All you need for great stock is (organic) chicken bones and water, but I love the added flavor and health benefits of ginger. I reserve chicken necks and other bones in the freezer (or buy from the butcher) for making stock, or I use a whole chicken when I plan on serving chicken soup for dinner.
- 1 organic chicken (preferably free-range), or bones from a roasted chicken, or 3 pounds of chicken bones
- 2-4 chicken feet (optional – but adds more gelatin to the broth, many butchers sell them)
- 2 tablespoon apple cider vinegar (enables more minerals to leech into the stock)

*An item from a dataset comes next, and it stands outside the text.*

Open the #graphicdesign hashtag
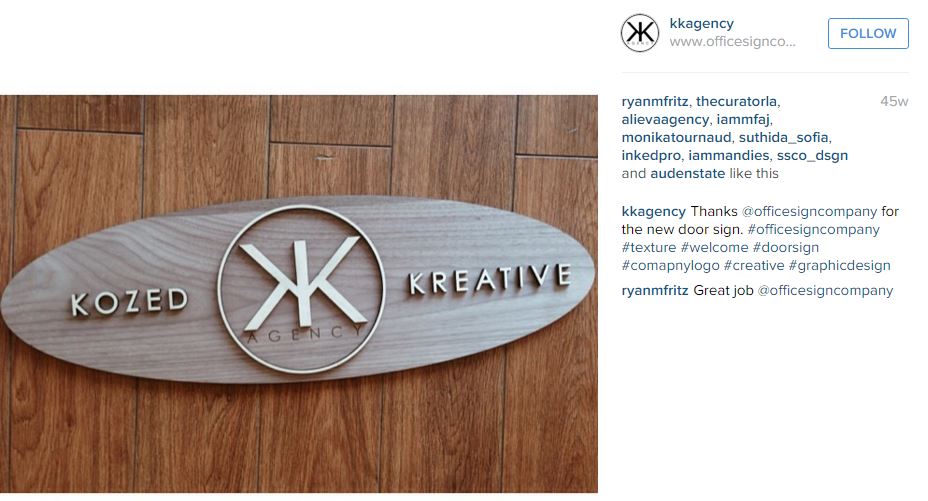928x501 pixels. [839, 266]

- 2 onions, roughly chopped
- 2 stalks celery, roughly chopped
- 1 cup fresh ginger, roughly chopped (no need to peel)
- 2 heads of garlic – with cloves separated
- 2 lemongrass stalks – optional, infuses an Asian flavor
1. Place chicken and/or chicken bones and feet in a slow cooker insert – 6 quart or larger. Add the apple cider vinegar and fill the insert with cold water. Cover the insert and turn the slow cooker on to low for longer cooking time or on high if you only plan on cooking for 6-8 hours. (Some slow cookers run very hot – if yours does, it’s best to cook on low so as not to boil the stock continuously).
2. Skim the “scum” from the broth (usually appears after a few hours depending how hot your slow cooker runs).
3. Add ginger, garlic, celery, and onions and cook the broth for 12-24 hours.
4. If you are using a whole chicken, you can remove the meat from the stock once its cooked through and reserve for chicken salads or for serving later with the stock so as not to overcook the meat.
5. Add additional vegetables towards the end of cooking time. Herbs should be added 10 minutes before serving.
6. Once the stock gets a golden color it’s ready to serve, though the longer you cook it the more nutrients the stock will have. Strain the stock. Let cool, and refrigerate for 4 days (leave the fat layer that forms on the surface for better storage) or store in the freezer for 3-4 months.
*Note: I prefer to add additional vegetables like carrots and zucchini about an hour or two before serving – just enough to cook through but not too long for their flavors to overtake the stock.